Cranes should beat Botswana

Captain Geoffrey Massa (C) was a thorn in the flesh of Botswana with a goal as Uganda won 2-0 in the first leg at Namboole Stadium last year. PHOTO BY EDDIE CHICCO

What you need to know:

PREPARED. Cranes travelled one week ahead of schedule not only to acclimatise but also engaged Zimbabwe in a friendly that helped Micho do his homework.

Today we are in Francistown taking on Botswana in the 2017 Afrcia Cup of Nations (Afcon) Qualifiers.

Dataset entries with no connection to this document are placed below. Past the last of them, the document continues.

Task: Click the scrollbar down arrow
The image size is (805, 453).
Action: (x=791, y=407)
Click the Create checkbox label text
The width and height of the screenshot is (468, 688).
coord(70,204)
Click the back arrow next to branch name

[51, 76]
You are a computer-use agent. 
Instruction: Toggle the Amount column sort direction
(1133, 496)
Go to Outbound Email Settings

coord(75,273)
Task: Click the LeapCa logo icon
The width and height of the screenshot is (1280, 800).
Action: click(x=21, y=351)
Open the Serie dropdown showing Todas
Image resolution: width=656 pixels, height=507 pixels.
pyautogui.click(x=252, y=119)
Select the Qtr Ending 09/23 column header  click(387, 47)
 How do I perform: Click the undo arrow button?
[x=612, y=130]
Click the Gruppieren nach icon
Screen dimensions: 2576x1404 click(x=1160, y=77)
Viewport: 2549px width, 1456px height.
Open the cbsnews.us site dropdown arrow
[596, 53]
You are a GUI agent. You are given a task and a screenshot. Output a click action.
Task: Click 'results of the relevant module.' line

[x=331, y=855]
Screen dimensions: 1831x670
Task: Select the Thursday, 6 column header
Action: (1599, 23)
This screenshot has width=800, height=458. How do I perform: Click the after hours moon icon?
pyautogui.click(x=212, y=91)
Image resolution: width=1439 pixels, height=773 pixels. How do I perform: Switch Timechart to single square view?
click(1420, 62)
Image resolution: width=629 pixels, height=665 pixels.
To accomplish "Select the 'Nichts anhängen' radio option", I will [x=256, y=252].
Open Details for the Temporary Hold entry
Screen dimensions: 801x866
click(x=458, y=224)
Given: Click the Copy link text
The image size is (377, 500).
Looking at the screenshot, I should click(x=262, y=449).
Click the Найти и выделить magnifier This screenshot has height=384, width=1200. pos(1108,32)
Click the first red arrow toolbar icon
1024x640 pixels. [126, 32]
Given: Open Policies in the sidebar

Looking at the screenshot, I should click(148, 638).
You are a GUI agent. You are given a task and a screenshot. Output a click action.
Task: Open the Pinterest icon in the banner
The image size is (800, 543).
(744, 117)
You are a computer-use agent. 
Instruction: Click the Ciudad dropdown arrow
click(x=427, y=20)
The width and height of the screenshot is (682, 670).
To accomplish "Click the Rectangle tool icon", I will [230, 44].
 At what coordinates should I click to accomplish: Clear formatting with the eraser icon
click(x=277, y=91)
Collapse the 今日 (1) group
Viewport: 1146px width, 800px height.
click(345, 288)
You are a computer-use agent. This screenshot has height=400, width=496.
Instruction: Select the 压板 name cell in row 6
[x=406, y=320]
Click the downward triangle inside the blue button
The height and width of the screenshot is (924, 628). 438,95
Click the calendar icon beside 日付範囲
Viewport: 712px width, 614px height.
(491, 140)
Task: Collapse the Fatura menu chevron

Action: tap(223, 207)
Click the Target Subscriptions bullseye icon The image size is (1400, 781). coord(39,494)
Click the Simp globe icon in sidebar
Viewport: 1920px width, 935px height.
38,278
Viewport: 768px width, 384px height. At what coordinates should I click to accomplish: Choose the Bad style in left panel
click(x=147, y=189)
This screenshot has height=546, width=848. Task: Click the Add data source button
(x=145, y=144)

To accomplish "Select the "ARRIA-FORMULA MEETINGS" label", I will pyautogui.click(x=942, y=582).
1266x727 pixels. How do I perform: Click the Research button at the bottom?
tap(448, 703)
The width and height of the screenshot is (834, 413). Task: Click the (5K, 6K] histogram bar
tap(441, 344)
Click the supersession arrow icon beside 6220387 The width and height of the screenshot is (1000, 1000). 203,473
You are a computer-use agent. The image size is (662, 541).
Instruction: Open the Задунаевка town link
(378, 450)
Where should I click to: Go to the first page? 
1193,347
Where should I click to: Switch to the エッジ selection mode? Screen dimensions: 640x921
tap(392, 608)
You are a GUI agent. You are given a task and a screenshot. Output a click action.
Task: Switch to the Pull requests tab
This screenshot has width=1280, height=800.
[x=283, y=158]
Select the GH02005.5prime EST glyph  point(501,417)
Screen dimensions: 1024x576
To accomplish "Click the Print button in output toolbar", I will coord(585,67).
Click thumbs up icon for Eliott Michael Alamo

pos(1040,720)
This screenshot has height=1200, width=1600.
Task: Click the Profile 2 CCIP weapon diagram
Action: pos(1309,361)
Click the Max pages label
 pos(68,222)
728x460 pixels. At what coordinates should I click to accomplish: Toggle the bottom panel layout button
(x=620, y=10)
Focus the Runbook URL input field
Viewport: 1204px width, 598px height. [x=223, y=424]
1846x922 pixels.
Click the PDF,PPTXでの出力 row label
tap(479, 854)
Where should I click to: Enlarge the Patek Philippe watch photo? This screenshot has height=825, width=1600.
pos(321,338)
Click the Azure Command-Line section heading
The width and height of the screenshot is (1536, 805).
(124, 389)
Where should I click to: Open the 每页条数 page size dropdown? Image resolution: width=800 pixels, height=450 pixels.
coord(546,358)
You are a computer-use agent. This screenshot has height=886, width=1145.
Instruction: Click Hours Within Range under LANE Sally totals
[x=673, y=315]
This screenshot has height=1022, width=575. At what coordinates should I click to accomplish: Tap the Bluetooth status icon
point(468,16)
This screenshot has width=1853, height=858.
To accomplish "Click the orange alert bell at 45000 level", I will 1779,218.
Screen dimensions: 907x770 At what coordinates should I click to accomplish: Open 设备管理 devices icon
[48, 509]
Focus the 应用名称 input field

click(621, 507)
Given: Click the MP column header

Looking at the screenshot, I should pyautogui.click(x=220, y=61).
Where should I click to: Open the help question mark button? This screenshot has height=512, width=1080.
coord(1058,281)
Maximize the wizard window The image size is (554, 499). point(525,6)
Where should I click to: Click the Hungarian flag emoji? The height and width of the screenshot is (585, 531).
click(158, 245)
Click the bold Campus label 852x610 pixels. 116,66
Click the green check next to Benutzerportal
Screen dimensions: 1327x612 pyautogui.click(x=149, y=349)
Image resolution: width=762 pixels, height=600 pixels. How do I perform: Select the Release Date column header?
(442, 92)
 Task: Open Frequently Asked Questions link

We are tied on seven points with group leaders Burkina Faso, but a worse head-to-head means we have to win the game to stand a chance of getting back into in the driving seat.
You could say here we go again, us and our calculators that come out as soon as we get to the business end of any campaign.
The truth though is this time round, we fall more on the side of preparation and not one where we hope lady luck, weighed down by the guilt of abandoning us in recent times, will smile.
There was a time in our not so distant past when the final week of the game was one in which we would still be chasing after loan sharks for funds.

Not now let us be honest. We have travelled one week ahead of schedule not only to acclimatise, but have also engaged Zimbabwe in a friendly that served to remind us of the gaps that still need to be plugged.
Something else to observe is that even if we are not to assemble a loose collection of free agents and bench-warmers with friends at Mengo, it has not been the case for a while now. One could say it is because the national team ‘selects itself’ these days, but that is as a result of building around a main core of veterans like goalkeeper Denis Onyango, left-back Godfrey Walusimbi, central defender Isaac Isinde, midfielder Tony Mawejje and striker Geoffrey Massa.

And on the logistical side of things, it helps that the connections to Southern Africa are not as bad as those to West Africa. Neither does Francistown have the humidity of say Accra.
But still we travelled in advance if only to spend a couple of days acclimatising in neighboring Zimbabwe.
So, it is not for us anymore to stumble upon a country with strange food and stranger weather. We are sending advance parties to sieve through hotels, training grounds, and to send back reports on local weather.

Botswana is not Canada, but the She-Cranes or anyone who has experienced the mid-year Southern winter will tell you the weather can be very punishing to an unprepared lad from sunny Kampala.
It all sounds trivial, does it not? But it is on such small matters that games turn. The thing is that you cannot play a decent game of football if you are not in the right frame of mind.

And being in the right frame means that matters of basic comfort are catered for as much as the physiological issues of actually playing and winning a football game.
On current evidence therefore we seem to have made that step onto a place where we are now taking full responsibility for our preparations.
And this is what we should have done all along because whatever we did in the past has not worked for 39 years!
Does this guarantee results? Most of the time yes, and I do not see why we cannot beat Botswana.